» **TEXT FOR ANALYSIS**

I think the part of the conversation between famous author #1 and famous author #2 that was somewhat annoying was the sort of flip, offhand, casual way the diagnosis was put into the public place, more as an excuse than a significant disability.

I sometime wonder about the things we worry about now, face blindness being one of them. And I can’t help but wonder about a character with other, different, but still significant cognitive disorders. Hmm…off to write!

make every word count

In HOW I LIVE NOW, Meg Rosoff does that. The book is sparse, stark, and so is the topic and detail. Yet, without fail, we are in the moment. It is a stunning accomplishment that. And, that it is about dystopian times when we have not only long stories but trilogies filling the booksellers shelves, is part of the attraction of the book.

At the  LA SCBWI Conference, in her keynote address, THE HOW OF IT Linda Sue Park talked about exactly that, making every word count. Maxing out words. Ripping away the words that do not bring full weight to the manuscript.

» **WORK INSTRUCTION 1**
Extract from the blog excerpt on writing the passage from "make every word" up to and including "of the book.", copied word for word.
» **WORK INSTRUCTION 2**
Extend the blog excerpt on writing from where it stops, keeping its voice and subject.

» **EXTRACTED INFORMATION**
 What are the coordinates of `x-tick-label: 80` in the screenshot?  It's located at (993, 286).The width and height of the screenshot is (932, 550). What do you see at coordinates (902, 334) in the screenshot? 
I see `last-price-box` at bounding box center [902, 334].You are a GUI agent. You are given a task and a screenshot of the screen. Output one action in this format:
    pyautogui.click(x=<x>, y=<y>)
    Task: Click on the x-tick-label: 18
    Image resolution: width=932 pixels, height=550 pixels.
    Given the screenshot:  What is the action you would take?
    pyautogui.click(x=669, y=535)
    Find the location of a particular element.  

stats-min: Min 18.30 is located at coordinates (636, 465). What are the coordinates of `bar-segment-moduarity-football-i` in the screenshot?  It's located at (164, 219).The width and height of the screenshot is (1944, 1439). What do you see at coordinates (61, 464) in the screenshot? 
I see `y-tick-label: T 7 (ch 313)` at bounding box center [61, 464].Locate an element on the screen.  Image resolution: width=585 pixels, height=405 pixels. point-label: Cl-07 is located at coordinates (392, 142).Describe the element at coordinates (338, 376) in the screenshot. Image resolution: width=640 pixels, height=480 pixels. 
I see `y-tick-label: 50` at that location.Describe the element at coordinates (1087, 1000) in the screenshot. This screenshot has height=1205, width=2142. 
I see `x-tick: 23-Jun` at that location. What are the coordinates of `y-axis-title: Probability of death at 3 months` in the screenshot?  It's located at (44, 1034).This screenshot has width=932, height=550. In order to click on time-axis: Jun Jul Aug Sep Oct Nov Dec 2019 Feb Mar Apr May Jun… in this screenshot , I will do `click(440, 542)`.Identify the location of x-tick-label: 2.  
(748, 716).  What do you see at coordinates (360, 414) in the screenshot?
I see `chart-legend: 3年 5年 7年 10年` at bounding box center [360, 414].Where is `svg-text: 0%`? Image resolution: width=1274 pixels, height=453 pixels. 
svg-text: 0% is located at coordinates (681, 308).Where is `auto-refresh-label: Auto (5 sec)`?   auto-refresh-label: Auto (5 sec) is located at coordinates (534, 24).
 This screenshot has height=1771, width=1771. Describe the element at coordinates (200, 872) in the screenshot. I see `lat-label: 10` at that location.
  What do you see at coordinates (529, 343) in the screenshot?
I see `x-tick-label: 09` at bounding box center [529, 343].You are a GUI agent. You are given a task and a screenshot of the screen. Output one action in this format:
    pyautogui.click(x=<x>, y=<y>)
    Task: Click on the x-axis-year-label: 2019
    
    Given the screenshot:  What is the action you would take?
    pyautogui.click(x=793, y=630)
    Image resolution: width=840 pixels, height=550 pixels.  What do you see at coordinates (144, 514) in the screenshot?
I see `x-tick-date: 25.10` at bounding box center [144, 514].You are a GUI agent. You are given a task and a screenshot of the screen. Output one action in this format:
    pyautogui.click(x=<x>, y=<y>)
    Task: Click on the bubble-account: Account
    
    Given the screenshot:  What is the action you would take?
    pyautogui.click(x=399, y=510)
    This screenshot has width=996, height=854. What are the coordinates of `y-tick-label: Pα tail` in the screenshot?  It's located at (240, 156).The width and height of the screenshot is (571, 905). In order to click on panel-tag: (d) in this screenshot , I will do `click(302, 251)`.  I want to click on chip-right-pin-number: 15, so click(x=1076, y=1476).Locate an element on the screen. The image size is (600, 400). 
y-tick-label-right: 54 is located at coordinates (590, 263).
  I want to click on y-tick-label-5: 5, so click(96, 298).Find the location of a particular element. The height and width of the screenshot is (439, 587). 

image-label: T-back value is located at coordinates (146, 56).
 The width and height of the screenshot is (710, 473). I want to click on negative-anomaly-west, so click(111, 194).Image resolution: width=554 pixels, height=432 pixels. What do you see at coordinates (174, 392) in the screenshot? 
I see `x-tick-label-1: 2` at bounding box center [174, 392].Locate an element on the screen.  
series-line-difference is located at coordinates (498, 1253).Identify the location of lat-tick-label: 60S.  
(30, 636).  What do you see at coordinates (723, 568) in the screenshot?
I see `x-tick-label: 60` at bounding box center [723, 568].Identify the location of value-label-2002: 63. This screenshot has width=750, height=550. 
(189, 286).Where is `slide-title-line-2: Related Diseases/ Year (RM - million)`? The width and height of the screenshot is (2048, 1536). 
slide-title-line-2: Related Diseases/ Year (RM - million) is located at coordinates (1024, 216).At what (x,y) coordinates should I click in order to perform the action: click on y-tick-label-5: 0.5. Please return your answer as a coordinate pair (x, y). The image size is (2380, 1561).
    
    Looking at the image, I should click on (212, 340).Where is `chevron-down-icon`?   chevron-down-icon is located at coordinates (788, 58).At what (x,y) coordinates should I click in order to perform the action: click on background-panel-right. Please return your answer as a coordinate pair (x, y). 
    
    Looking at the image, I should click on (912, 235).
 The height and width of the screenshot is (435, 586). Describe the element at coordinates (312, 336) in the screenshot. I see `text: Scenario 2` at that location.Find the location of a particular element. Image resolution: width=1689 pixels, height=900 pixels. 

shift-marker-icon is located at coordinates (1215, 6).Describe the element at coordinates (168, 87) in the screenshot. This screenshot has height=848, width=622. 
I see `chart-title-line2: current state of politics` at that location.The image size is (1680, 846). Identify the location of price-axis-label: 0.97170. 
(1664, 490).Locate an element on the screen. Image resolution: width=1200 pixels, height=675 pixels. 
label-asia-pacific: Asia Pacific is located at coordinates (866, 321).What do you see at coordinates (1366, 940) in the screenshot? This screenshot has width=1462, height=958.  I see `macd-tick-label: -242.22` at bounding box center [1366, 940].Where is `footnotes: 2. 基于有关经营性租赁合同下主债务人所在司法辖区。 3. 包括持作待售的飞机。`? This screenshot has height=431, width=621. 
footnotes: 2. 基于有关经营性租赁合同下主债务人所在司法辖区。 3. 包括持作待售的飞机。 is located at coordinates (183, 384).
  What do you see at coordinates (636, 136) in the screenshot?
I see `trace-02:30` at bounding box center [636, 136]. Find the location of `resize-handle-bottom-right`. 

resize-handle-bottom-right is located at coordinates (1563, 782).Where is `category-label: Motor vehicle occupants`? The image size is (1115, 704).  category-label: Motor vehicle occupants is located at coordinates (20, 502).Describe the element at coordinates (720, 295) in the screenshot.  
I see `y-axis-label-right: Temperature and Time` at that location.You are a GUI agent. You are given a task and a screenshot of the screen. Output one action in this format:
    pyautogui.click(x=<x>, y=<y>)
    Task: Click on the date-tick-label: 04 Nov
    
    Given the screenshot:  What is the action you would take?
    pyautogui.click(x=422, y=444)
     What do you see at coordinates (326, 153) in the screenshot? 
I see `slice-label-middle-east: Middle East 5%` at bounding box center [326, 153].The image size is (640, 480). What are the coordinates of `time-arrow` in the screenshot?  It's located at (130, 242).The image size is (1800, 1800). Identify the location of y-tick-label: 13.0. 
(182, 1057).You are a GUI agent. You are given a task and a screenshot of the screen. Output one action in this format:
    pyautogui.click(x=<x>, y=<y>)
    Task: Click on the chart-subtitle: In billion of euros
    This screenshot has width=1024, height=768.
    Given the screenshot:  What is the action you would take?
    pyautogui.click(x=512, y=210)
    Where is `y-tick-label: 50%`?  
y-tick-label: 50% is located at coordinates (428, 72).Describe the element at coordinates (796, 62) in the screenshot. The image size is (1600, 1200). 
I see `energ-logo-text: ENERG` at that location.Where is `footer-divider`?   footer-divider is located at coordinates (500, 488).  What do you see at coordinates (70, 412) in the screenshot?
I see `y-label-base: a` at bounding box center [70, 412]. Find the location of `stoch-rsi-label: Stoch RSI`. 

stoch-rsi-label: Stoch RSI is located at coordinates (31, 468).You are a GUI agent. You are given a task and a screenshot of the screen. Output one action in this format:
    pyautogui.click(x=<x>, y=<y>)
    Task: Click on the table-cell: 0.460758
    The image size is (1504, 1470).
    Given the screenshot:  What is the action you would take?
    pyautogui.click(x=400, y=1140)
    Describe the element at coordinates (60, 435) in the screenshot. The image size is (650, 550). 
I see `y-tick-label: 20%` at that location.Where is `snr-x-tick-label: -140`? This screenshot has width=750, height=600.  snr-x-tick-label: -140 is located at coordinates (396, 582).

» **RESPONSE 1**
make every word count

In HOW I LIVE NOW, Meg Rosoff does that. The book is sparse, stark, and so is the topic and detail. Yet, without fail, we are in the moment. It is a stunning accomplishment that. And, that it is about dystopian times when we have not only long stories but trilogies filling the booksellers shelves, is part of the attraction of the book.

» **RESPONSE 2**
She counsels us to put away our work, and bring it out after a month [not the first time I heard this in this conference]. And when we do, we can be amazed at how it looks now. She provided tools, remember this was a keynote, in the ballroom, twelve hundred people, and it worked like a small workshop.

  • Some rules included watching for orphans in paragraphs
  • take out all the narrative in a dialogue and reinsert only where needed
  • read aloud
  • think of each paragraph as a ‘thought unit’.

But most of all, remember we are bombarded with words. They are cheap currency. We are not paid like Dickens. Make words special.

LA SCBWI WowZer!

What I love about the international SCBWI conferences:

  • I can attend. Just attend. I can go to all the keynotes, panels, breakouts, socials and extras I want. I AM NOT IN CHARGE! And that is awesome.
  • I look for craft based presentations and wowzer! just sit and listen to keynotes.
  • THEN
  • I can also line up ‘acts’ from the big show to play in the sticks, i.e., in the Carolinas region 🙂  This is an opportunity to meet, greet, have a conversation, float an idea about an intensive or conference participation and try to get a commitment.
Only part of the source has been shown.